Cancer treatment enters 'very exciting' era
Cancer treatment is entering a “very exciting” era as a number of projects reach fruition that could stop the disease being a major cause of death, Britain’s leading cancer scientist is to claim.
Richard Alleyne
Science Correspondent
2:55PM BST 04 Oct 2009
Sir David Lane, chief scientist at Cancer Research UK, believes care will be dramatically transformed as teams close in on techniques that are likely to lead to the creation of a new generation of drugs.
“The next few years are going to be very exciting,” he will tell the National Cancer Research Institute.
“There are new drugs coming through that look very promising. Discoveries that were made 25 years ago are now having their impact in the clinic.
“It would be wrong to raise hopes for patients in the very short term, but it would be unimaginable if we did not turn this work into something immensely useful in 10 to 20 years.
“I think that cancer will become a disease that is not a major cause of death.”
Dr Lane will be the keynote speaker at the annual conference of the National Cancer Research Institute being held in Birmingham.
Dr Lane and the delegation will celebrate the 30th anniversary of his discovery of a human protein called p53, shown to play a pivotal role in the spread of nearly all cancers.
He said that the protein remained at the centre of the research.
“I was only a junior scientist at the time. It was clear p53 was important,” he said.
“However, none of us had any idea that it would turn out to be vital to understanding cancer. It is almost a universal factor we now realise.”
Known as the “guardian of the genome”, p53 is key to the prevention of cancers.
The disease arises because DNA errors build up inside the body’s cells. It is the role of p53 to correct those errors and prevent cancerous mutations from spreading. It organises repairs to damaged cells and, in those beyond repair, it arranges for the cell to be killed off before it can spread and divide.

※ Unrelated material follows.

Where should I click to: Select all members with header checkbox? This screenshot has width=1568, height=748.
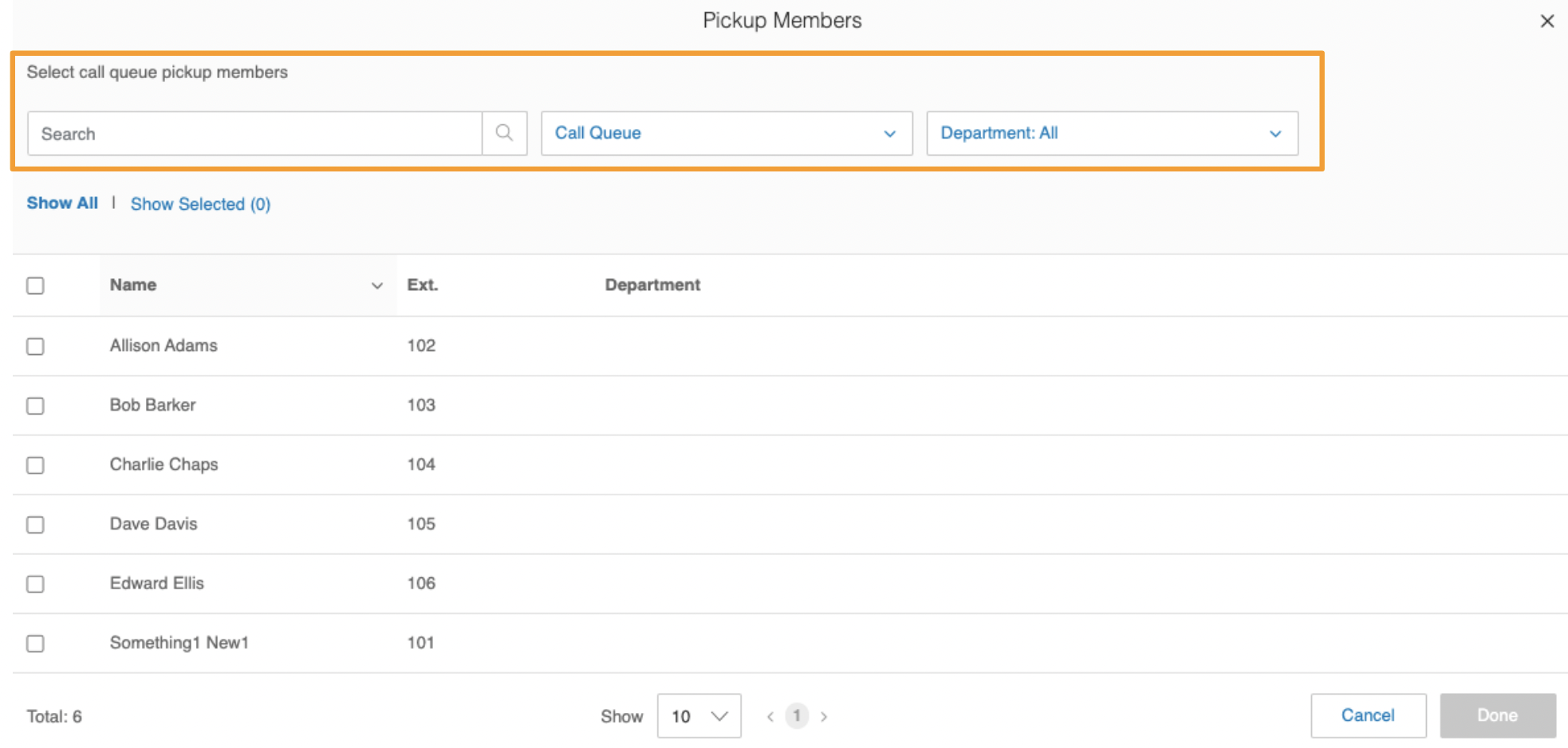[x=35, y=285]
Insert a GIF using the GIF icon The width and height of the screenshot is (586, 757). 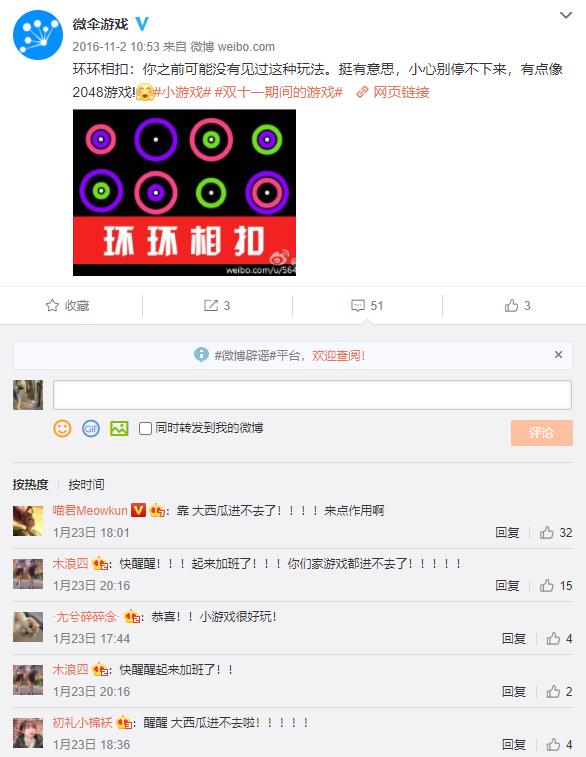pos(91,428)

However, sometimes p53 becomes damaged itself and cannot do its job.
As a result, rogue cancer cells are able to form a tumour.
“In this sense, you can think of cancers as the living dead – they are made up of cells that should have been killed off but which somehow have not and which pass through the body with deadly consequences,” said Dr Lane.

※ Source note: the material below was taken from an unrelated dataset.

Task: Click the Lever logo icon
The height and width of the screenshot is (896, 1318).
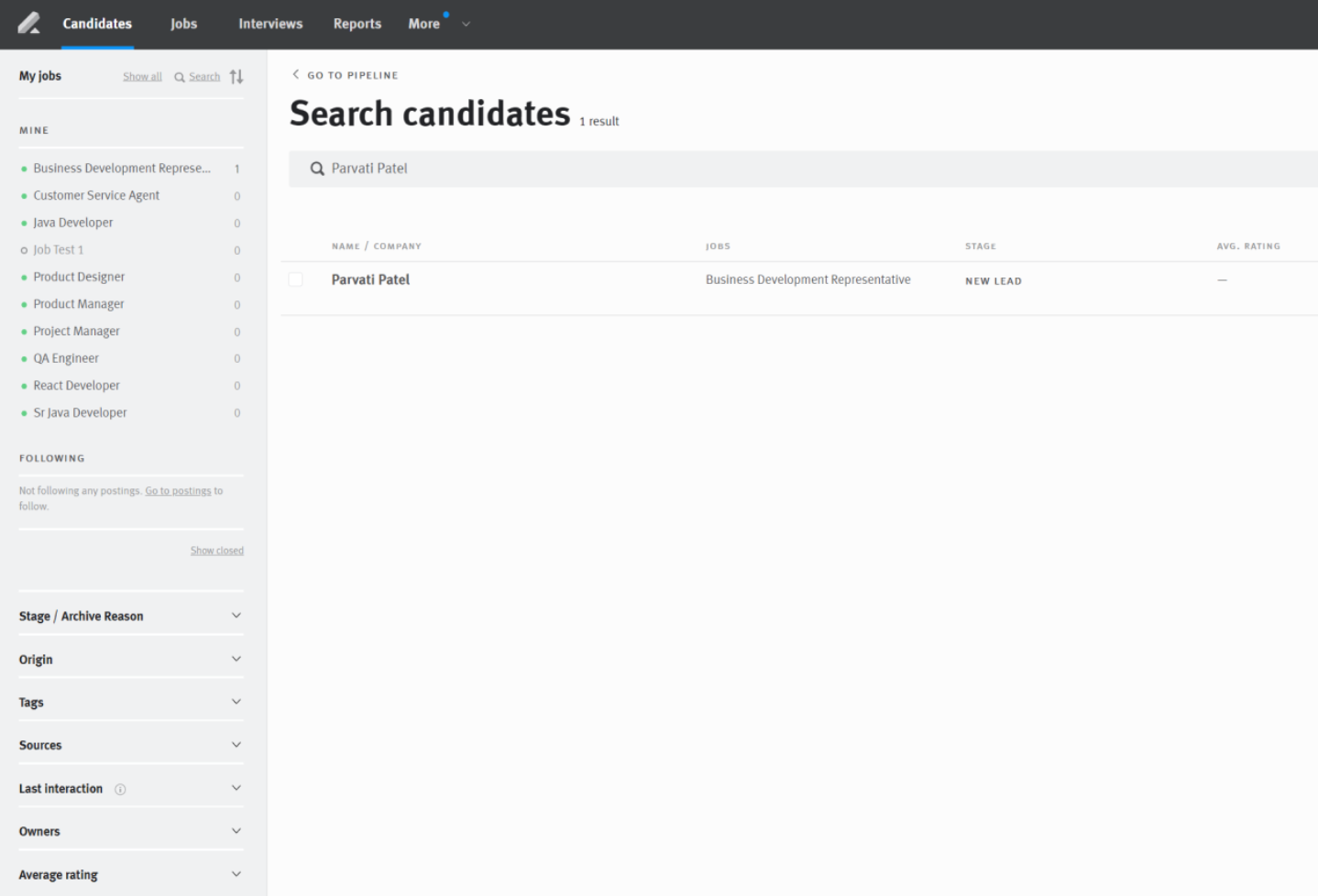Action: tap(28, 24)
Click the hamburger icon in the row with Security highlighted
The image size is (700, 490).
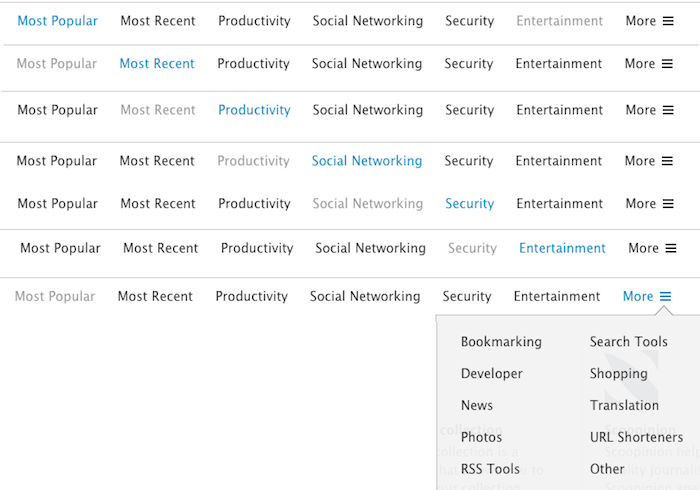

The crucial point about the discovery of p53’s almost universal role in the formation of nearly all of the 200 types of cancer that affect humans is that it has raised immediate prospects of developing treatments for a wide range of tumours.
Hence the excitement among cancer experts and the number of scientific studies now focused on the protein. These studies led last year to the publication of an average of 10 scientific reports on p53 every day.
Many of these studies are already producing results, as Peter Johnson, Cancer Research UK’s chief clinician, will tell the conference.
“We are starting to use our understanding of p53 to select treatment,” he said.
Dr Lane said what was now needed was to develop a drug that could pinpoint a cell with no p53 in it or possessed a mutated form of p53.
It could then destroy that cell before it could spread and cause cancer.
“That is the ultimate goal. We have a way to go, but we are confident. The last few years have been immensely encouraging.”